But, as Nathan tells Joy Lazarus, “A legacy isn’t always something you get to choose.” (A sentiment Taiga Works and Doug Collins could certainly attest to.) Once Fielder releases something like Summit Ice into the world, he sacrifices his control over it. In front of his own cameras, he can set up an elaborate, statement-making Holocaust memorial/product display, but if anyone other than Eric encountered that display, Fielder would be in water hotter than any encountered by the late Collins. “Horseback Riding/Man Zone” sees the Nathan character and the real-world Fielder wrestling for control of their own show, but they get a handle on it when it really counts—and then immediately, hilariously lose that control to the level-headed manager of “Southern California’s Premier Outdoor Outfitter.”

Stray observations

  • As previously stated, these words weren’t written by John Teti—but they were written by Erik Adams, TV editor, Nathan For You fan, and standby reviewer for the weeks when John’s new editor-in-chief duties prevent him from checking in on Nathan.

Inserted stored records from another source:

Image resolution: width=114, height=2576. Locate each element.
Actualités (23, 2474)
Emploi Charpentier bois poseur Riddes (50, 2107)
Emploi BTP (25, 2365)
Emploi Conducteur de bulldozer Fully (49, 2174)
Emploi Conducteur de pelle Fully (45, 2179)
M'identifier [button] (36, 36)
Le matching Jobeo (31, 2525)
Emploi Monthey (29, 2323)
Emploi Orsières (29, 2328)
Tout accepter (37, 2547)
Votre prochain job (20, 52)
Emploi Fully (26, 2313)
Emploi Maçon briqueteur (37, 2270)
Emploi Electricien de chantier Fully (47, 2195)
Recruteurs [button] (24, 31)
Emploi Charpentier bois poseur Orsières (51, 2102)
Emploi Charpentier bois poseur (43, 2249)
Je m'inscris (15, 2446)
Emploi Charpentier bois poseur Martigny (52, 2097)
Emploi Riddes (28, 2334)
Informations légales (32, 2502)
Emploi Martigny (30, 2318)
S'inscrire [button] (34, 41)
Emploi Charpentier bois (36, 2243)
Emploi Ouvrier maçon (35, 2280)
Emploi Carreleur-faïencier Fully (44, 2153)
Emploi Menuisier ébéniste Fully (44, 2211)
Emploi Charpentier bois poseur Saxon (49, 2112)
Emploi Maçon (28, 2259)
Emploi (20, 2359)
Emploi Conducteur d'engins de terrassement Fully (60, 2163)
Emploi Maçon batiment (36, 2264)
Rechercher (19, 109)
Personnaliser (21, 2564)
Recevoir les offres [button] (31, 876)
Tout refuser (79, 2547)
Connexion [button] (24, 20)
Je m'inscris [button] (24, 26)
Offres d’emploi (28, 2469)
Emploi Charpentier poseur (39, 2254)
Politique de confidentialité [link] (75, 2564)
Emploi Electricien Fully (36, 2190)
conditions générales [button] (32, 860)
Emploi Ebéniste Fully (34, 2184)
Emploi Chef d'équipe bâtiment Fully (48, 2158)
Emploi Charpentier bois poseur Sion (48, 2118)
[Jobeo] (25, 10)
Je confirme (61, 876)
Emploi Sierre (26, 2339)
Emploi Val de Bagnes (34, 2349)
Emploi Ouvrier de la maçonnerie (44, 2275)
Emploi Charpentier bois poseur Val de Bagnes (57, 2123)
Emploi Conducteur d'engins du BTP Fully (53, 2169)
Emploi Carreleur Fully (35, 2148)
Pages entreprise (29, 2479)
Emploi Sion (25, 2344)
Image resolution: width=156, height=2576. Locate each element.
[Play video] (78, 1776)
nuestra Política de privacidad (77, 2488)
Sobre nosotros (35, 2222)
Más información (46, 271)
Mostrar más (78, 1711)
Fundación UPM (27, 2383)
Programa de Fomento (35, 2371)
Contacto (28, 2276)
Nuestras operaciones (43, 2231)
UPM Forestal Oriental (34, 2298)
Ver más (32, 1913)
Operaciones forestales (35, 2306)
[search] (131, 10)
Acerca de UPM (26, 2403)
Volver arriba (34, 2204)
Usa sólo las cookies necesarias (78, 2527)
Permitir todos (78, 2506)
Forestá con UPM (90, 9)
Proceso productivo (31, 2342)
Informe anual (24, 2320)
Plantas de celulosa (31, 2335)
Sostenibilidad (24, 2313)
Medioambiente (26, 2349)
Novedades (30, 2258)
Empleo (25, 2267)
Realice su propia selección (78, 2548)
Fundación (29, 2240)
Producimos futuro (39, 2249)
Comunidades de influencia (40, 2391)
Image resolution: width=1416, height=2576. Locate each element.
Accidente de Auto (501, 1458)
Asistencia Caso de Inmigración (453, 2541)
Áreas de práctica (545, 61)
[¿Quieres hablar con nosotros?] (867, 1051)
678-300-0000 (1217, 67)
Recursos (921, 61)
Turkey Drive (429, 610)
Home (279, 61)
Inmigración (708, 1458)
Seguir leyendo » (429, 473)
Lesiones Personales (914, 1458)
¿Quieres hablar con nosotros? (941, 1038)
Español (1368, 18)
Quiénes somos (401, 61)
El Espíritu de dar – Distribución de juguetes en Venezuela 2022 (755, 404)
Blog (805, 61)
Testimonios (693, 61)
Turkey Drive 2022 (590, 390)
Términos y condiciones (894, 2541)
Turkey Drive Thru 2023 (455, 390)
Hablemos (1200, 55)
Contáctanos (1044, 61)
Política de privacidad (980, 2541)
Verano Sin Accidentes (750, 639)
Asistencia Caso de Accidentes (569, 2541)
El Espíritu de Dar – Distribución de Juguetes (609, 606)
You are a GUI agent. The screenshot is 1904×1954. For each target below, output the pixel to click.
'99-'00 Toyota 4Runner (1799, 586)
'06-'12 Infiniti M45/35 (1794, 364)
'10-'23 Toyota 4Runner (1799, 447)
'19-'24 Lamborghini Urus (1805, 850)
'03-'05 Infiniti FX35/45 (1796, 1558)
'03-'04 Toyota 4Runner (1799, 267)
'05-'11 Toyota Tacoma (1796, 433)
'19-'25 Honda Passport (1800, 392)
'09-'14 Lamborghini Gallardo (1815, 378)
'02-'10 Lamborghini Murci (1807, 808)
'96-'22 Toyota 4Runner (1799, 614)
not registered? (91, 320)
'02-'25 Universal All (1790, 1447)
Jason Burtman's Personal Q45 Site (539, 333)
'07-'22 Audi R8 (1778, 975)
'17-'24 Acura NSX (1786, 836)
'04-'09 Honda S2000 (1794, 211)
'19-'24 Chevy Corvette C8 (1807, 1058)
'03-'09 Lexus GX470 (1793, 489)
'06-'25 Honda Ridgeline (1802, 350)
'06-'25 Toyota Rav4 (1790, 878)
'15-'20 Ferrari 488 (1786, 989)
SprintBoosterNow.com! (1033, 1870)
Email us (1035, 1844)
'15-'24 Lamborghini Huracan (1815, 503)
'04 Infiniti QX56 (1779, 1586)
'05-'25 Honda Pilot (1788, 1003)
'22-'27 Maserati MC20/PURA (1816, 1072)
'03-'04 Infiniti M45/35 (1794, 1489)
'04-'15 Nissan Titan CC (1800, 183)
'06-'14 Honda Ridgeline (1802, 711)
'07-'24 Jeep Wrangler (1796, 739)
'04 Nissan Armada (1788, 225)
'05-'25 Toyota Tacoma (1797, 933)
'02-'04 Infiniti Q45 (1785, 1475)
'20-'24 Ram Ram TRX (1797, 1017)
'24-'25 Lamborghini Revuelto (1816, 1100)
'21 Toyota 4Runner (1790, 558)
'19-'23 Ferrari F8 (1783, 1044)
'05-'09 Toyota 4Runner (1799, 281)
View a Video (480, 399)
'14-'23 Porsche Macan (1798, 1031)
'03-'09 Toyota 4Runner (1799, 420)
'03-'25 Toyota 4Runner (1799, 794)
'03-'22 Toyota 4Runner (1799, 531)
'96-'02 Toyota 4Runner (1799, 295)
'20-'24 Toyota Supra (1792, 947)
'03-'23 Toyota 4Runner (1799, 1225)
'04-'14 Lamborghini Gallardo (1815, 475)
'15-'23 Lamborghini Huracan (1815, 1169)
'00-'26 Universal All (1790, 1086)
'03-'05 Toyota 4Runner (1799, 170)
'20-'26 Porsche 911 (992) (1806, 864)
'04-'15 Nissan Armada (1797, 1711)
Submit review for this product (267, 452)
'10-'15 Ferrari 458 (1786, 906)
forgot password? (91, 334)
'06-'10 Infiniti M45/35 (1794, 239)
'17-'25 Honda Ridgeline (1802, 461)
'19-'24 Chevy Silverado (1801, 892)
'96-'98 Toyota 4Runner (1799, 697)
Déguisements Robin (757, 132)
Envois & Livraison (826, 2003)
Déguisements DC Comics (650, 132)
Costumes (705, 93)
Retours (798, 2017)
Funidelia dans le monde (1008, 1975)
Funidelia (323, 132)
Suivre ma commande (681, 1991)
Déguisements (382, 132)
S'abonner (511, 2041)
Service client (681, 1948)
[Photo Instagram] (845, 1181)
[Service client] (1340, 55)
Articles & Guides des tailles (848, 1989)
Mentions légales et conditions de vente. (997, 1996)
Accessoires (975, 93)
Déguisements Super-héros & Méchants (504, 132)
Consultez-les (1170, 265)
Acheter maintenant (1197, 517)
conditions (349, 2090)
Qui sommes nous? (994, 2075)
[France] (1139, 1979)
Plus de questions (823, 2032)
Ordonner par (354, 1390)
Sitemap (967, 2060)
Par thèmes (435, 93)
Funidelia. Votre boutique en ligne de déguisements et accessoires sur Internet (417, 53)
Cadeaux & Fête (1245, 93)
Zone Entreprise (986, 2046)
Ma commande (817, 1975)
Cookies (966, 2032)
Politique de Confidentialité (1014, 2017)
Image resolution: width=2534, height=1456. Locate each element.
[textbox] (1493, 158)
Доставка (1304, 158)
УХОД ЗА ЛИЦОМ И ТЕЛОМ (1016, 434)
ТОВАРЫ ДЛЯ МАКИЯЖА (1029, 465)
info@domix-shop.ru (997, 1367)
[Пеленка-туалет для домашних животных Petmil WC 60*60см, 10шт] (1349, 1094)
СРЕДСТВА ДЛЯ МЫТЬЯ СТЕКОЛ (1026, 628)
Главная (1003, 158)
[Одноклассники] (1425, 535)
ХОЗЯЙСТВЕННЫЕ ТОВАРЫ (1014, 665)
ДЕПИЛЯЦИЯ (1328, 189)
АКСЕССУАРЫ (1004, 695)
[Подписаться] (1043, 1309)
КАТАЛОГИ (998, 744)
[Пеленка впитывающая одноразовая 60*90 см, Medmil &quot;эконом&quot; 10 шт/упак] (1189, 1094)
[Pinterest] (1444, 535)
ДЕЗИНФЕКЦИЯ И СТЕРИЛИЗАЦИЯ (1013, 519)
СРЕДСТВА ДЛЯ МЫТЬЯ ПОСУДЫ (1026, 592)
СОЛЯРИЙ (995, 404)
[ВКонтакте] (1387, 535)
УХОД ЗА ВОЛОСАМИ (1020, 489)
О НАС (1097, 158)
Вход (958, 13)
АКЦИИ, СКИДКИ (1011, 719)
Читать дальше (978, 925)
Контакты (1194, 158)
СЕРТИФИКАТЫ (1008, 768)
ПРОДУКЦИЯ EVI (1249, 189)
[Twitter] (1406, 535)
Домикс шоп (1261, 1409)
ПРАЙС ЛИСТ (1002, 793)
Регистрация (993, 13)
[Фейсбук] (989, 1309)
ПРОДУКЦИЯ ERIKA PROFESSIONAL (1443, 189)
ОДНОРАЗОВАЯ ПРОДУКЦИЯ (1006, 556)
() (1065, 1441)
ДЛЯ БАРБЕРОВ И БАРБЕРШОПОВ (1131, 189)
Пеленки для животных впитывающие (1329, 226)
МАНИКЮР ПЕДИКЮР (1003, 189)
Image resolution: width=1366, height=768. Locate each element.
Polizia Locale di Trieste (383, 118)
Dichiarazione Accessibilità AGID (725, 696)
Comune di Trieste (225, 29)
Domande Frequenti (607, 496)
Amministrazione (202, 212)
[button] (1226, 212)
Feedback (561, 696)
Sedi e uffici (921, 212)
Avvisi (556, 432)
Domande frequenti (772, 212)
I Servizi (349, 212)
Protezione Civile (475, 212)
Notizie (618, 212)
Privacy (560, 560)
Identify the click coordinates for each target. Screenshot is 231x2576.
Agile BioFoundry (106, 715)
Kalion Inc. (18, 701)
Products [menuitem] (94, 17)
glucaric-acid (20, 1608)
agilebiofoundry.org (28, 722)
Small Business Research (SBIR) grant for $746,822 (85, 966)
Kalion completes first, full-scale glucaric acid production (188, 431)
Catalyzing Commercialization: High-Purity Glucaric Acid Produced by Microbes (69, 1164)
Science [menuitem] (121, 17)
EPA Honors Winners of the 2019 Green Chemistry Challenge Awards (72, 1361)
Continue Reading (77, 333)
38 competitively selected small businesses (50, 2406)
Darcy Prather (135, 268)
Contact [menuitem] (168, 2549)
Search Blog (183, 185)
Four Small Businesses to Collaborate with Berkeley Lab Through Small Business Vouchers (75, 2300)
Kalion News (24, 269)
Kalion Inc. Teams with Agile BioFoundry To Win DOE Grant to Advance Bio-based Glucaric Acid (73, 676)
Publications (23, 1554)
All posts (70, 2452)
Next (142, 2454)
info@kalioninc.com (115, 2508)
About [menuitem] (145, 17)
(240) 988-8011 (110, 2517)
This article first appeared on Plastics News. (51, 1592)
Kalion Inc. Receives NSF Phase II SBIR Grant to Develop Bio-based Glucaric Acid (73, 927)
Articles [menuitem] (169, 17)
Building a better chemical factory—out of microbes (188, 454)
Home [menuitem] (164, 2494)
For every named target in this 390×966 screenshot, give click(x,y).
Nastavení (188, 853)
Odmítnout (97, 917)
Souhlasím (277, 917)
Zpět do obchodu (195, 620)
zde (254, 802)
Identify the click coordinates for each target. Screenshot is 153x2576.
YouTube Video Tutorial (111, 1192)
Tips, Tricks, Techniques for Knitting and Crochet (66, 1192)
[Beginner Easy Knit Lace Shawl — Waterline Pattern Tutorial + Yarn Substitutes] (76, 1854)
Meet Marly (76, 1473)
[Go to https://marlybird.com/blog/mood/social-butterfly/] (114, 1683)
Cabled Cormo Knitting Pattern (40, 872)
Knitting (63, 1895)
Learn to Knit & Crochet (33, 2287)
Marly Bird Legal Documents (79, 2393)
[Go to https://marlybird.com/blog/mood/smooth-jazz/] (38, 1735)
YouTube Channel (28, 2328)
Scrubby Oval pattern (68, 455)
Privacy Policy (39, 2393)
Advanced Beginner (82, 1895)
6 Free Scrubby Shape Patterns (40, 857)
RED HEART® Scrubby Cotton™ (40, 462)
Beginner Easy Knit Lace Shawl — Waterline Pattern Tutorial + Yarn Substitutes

  • The Man Zone continues a season-three pattern of hidden rooms, following the gator chamber in “Electronics Store.” We can call it a trend if there’s one in next week’s episode.
  • The wikiHow-style illustrations of Nathan’s schemes don’t get enough props. The gruesomeness of this “Horseback Riding/Man Zone” had me howling.
  • Nathan speaks the truth: “There’s nothing more fun than sitting on an animal that’s bigger than you and riding it around.”